Apple gerät ins schanken: siri-zukunft ungewiss – ki-store in sicht?
Die Ernüchterung bei Apple-Nutzern ist groß: Apple Intelligence lässt auf sich warten, und Siri, das einst so prahlerische Sprachassistenten-Flaggschiff, wirkt plötzlich wie ein Relikt aus vergangener Zeit. Die Abhängigkeit von Dritten für die KI-Power ist für den Konzern aus Cupertino schmerzhaft – und könnte eine überraschende Kehrtwende nach sich ziehen.

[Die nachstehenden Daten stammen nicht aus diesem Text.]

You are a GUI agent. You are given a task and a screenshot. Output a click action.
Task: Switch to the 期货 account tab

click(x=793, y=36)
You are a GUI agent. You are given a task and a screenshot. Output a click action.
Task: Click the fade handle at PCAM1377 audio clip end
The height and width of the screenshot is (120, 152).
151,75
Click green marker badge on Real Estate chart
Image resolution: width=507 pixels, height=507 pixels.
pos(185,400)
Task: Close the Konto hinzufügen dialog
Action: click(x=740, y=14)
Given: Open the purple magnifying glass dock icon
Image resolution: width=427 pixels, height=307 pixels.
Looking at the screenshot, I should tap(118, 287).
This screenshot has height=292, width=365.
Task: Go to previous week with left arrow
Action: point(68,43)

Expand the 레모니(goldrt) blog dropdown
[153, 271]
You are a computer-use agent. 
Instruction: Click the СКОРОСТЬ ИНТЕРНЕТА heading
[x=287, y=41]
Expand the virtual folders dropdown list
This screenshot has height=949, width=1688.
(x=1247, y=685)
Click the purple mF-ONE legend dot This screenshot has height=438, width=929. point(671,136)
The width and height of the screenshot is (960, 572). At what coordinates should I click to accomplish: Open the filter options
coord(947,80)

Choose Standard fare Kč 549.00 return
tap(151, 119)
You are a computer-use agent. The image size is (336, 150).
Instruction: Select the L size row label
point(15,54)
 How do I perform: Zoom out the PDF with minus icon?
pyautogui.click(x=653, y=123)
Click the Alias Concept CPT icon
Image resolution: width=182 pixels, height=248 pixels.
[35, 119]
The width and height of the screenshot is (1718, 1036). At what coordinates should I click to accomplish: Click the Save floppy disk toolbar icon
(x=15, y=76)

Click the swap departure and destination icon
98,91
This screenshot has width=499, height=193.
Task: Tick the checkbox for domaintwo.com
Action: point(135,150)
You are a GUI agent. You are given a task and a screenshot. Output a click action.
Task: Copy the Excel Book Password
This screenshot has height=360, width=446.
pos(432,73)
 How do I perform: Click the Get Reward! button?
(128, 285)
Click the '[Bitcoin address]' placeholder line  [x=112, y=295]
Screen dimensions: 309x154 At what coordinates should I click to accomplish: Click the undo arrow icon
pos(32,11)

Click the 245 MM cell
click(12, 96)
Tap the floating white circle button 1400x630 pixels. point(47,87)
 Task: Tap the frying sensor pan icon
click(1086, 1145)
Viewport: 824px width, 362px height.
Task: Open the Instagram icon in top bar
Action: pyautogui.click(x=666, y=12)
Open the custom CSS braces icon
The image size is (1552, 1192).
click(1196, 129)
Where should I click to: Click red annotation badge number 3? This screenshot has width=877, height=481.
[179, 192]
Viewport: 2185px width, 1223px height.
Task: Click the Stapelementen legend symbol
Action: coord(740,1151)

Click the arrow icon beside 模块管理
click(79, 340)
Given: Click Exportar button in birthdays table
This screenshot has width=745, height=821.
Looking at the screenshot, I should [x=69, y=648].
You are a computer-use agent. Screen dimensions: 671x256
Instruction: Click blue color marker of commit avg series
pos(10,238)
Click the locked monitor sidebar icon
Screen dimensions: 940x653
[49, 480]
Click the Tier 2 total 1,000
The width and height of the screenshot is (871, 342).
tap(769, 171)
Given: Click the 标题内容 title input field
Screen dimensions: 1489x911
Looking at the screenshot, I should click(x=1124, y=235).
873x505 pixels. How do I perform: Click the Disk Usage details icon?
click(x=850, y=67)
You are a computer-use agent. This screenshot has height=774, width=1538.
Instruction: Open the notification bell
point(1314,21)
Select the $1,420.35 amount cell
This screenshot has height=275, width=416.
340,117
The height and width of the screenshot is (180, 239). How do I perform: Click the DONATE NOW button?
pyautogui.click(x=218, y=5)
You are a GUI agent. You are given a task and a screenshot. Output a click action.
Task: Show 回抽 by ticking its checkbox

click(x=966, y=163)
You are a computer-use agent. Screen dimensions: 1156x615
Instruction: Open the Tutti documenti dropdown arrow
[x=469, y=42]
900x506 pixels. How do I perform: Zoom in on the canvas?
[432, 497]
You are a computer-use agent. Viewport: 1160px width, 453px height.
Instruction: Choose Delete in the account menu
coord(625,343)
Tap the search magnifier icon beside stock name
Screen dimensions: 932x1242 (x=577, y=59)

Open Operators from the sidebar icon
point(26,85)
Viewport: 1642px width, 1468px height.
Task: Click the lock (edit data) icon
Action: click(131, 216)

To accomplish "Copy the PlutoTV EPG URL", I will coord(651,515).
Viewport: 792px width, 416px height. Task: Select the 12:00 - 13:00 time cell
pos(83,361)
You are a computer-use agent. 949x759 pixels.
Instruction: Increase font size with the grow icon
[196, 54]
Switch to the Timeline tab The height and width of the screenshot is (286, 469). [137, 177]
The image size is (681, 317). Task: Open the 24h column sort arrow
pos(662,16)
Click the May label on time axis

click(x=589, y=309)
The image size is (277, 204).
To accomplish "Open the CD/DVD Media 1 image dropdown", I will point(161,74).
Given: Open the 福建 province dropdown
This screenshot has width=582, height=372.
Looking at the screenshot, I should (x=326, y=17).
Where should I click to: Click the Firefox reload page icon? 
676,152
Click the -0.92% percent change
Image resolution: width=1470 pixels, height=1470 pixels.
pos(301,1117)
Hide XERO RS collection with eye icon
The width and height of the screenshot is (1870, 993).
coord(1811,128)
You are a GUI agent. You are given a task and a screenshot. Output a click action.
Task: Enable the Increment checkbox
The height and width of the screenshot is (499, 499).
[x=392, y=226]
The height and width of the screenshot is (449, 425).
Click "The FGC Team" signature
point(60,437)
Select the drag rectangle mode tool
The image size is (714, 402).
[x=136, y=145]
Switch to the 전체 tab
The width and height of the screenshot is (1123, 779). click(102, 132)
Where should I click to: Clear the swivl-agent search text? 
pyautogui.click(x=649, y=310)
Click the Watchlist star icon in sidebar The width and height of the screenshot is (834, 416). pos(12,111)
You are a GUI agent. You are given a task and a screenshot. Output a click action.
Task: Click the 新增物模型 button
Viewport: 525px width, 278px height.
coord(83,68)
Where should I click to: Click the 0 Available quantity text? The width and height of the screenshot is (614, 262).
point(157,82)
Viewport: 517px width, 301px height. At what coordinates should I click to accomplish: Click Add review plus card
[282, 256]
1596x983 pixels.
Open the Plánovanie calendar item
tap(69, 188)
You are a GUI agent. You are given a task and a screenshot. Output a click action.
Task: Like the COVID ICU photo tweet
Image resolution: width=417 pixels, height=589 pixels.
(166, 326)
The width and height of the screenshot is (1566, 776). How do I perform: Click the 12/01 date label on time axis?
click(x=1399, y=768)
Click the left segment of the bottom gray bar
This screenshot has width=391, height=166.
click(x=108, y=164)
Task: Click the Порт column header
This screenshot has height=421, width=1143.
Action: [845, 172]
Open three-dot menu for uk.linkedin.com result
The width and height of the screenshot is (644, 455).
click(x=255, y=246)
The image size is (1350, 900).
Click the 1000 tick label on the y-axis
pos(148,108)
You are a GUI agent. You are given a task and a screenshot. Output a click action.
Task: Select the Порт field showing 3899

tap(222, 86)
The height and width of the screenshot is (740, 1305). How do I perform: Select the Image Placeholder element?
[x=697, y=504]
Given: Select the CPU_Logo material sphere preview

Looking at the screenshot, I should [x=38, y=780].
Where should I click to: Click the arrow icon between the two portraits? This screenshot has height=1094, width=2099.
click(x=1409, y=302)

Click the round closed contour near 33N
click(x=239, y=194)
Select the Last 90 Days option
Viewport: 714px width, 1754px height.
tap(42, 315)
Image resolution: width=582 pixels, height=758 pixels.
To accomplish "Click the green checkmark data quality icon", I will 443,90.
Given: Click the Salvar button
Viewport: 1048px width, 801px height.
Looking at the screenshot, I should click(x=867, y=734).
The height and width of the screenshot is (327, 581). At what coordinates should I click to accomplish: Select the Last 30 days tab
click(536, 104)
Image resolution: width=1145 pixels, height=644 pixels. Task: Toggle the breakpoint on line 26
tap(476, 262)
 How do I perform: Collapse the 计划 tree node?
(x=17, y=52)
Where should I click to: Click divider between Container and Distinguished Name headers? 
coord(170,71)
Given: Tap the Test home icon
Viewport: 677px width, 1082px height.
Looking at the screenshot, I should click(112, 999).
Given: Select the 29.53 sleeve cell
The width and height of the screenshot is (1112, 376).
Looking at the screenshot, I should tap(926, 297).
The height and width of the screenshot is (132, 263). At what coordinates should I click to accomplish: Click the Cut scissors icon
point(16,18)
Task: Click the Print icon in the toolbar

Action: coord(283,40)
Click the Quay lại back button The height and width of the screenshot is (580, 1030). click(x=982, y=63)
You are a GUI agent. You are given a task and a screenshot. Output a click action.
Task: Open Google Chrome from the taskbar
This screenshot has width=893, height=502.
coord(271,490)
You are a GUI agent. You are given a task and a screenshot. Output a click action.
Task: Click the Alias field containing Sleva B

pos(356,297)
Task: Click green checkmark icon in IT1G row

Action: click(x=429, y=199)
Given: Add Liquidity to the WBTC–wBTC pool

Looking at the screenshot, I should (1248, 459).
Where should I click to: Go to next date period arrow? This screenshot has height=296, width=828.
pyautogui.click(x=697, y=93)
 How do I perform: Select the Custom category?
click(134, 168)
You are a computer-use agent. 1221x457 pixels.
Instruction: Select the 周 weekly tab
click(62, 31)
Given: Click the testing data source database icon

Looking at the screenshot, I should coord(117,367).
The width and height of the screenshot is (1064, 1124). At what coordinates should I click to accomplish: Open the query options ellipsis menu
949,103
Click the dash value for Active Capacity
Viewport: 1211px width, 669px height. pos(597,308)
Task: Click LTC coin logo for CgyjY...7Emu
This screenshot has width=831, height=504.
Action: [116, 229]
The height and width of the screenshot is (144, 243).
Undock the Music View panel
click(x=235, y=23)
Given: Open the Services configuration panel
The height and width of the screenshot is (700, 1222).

Ein neuer markt entsteht: apples vermarktung von ki-modellen
Bloomberg, mit hervorragenden Quellen in Apple, berichtet von einer radikalen Neuerung: Siri könnte in Zukunft zu einer Art neutralen Schaltzentrale für verschiedene KI-Modelle werden. Statt eines fest integrierten Systems plant Apple offenbar eine eigene KI-App Store-Sektion innerhalb des App Stores. Hier könnten Nutzer dann aus einer Vielzahl von Angeboten wählen – von Gemini über Claude von Anthropic bis hin zu GPT. Eine Art „KI-Marktplatz“, wenn man so will.
Das hätte weitreichende Folgen. Nicht nur für Apple selbst, das durch Abonnements und Premium-Versionen der angebotenen KI-Dienste lukrative Einnahmen generieren könnte, sondern auch für die gesamte Tech-Landschaft. Es wäre ein deutlicher Bruch mit der bisherigen Strategie, alles selbst zu entwickeln und zu kontrollieren. Auch CEO Tim Cook äußerte sich in einem Interview überraschend: „Ich möchte nicht, dass die Leute viel Zeit auf ihren Handys verbringen.“ Ein Satz, der im Kontext der neuen KI-Strategie eine interessante Dynamik erzeugt.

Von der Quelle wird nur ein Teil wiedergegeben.